TASK DETAILS: Please gather every line in the records below that contains the string "label", and copy each one in full.

Entries on target coordinates
-- start --

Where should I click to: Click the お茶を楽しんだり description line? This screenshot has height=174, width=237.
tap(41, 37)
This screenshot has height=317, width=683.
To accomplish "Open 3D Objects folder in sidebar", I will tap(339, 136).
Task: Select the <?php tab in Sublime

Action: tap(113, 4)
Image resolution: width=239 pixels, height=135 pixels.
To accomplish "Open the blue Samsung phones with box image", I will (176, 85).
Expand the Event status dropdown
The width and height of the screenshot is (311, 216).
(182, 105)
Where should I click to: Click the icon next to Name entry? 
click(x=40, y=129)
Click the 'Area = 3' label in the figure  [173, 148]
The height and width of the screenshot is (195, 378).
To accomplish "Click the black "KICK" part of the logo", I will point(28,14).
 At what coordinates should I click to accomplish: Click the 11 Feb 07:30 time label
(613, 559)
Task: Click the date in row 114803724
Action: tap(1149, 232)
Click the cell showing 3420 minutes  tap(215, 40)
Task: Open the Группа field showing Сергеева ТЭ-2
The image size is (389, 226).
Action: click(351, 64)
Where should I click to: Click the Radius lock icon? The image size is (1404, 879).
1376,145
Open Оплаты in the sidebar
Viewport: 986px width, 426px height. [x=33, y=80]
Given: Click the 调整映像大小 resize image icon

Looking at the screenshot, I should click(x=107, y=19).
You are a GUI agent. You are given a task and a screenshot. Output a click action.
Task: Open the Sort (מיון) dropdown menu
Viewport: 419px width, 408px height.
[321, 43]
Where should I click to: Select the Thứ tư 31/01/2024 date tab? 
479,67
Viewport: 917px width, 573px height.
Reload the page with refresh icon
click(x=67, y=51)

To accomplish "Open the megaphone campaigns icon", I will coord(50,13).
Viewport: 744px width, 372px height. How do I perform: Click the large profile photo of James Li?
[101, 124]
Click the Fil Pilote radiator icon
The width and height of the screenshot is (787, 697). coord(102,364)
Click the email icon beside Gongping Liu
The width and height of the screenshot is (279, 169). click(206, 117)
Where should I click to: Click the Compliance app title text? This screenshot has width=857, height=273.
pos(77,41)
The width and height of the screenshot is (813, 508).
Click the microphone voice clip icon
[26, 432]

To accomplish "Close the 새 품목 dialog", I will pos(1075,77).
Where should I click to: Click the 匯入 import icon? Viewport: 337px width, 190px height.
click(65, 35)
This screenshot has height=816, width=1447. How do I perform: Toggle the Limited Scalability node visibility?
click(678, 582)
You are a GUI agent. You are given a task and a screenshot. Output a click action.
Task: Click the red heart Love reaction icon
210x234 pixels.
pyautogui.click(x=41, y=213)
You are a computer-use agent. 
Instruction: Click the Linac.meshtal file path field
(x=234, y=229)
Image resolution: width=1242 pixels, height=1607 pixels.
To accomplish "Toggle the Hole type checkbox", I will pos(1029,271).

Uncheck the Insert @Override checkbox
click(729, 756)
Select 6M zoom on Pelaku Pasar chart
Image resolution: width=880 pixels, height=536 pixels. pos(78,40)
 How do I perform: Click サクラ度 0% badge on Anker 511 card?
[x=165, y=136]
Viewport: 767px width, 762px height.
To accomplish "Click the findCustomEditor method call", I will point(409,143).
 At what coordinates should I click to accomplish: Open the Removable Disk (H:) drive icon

-- end --

ANSWER BELOW:
Click the 'Area = 3' label in the figure  [173, 148]
 At what coordinates should I click to accomplish: Click the 11 Feb 07:30 time label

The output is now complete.